Namun Aceh juga menyimpan cerita dendam. Dalam buku-buku karangan


Belanda masa lalu, tercatat cerita tentang sifat mendendam orang Aceh . Gambaran
ini sebenarnya keliru. Orang Aceh sesuai ajaran agama dianutnya, sesungguhnya,
hanya mengenal kata tueng bila, maksudnya menuntut bela. Seorang Aceh menuntut
bela atas setiap kerugian dideritanya.

Menuntut bela menurut Islam adalah wajib. Tetapi, karena prinsip hidup orang Aceh
lebih menyukai damai, menjadi tugas bagi eumbah dan ma di kampung sebagai
tokoh-tokoh berwibawa untuk betindak.

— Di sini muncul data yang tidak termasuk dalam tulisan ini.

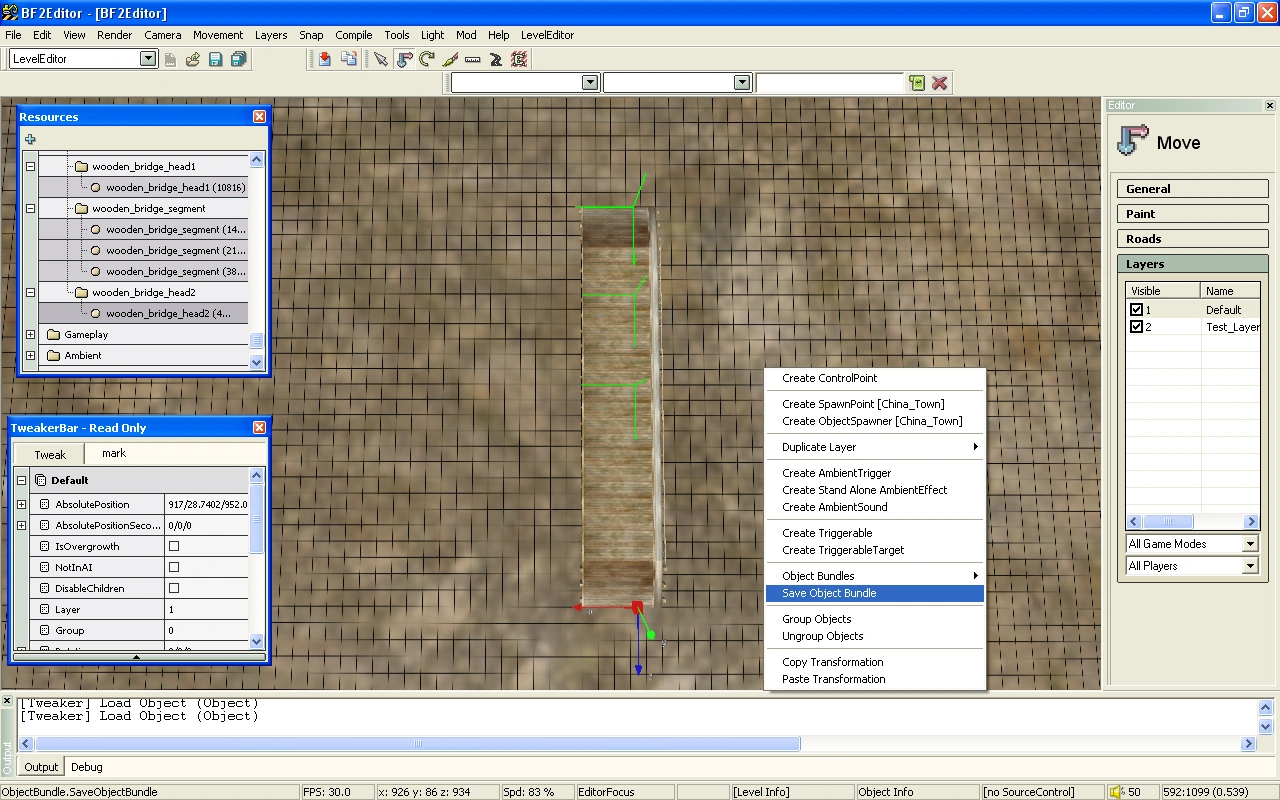The width and height of the screenshot is (1280, 800).
Task: Open the All Game Modes dropdown
Action: [1250, 544]
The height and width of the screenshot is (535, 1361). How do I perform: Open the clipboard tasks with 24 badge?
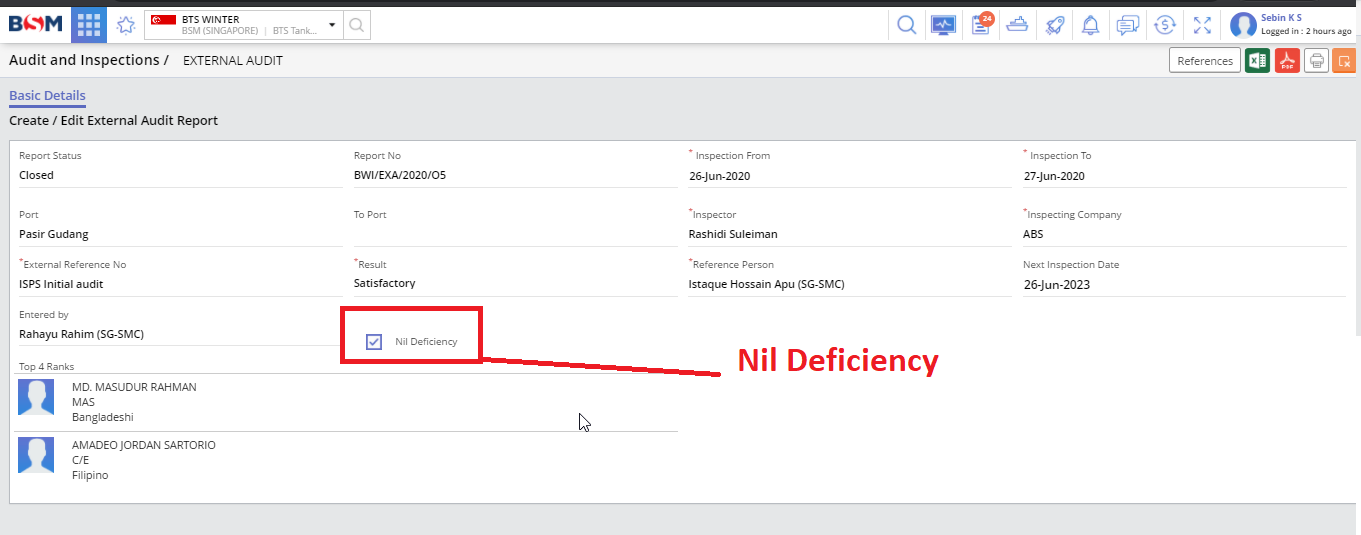pos(981,25)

Tujuannya agar semua persoalan sengketa
dinetralkan kembali di dalam pergaulan masyarakat di kampung itu.
Dalam bahasa Aceh ada perkataan dendam di sebut dam. Tetapi,
penggunaannya sangat negatif. Jadi, jika dalam praktik terjadi penyimpangan
daripada yang disebut di atas, berarti orang itu tidak memahami prinsip hidupnya
sebagai seorang Aceh. Dalam urusan pergaulan, orang-orang Aceh juga mendapatkan
tempat tersendiri dalam komunitas yang berada di luar Aceh. Jika menilik dari sikap
yang yang dijelaskan di bagian awal, jelas bahwa orang Aceh tidak memiliki masalah
dan bukan menjadi masalah saat berasimilasi dengan orang di luar sukunya.
Demikian juga di daerah sendiri. Sikap hidup ini sudah ada dalam darah setiap orang
Aceh jika diingat orang Aceh merupakan percampuran darah bangsa-bangsa besar
dunia.

Karena dalam pergaulan masyarakat Aceh, nilai-nilai kekeluargaan adalah


sebuah keutamaan. Ketika sebuah kaum mempertahankan kelangsungan hidupnya,
keluarga mempunyai arti sangat penting. Peperangan antara satu daerah dengan
daerah lain membuat setiap keluarga amat menonjol dan bertanggung-jawab antara
satu dengan lain. Menurut asal-usulnya bangsa Aceh itu terdiri atas empat kaum atau
suku. Prinsip hidup mencintai keluarga seperti pada masa dahulu sampai sekarang
masih dipegang kuat di manapun orang Aceh berada. Karena itu, apabila seseorang
yang lama berada di luar daerahnya pulang kampung dan mendapat undangan
jamuan makan seadanya dari sanak keluarga di sekitar kampung, tak elok rasanya
menolak tawaran tersebut. Menolak jamuan itu berarti melanggar adat. Penolakan
membuat orang yang mengundang merasa rendah dalam pandangan umum.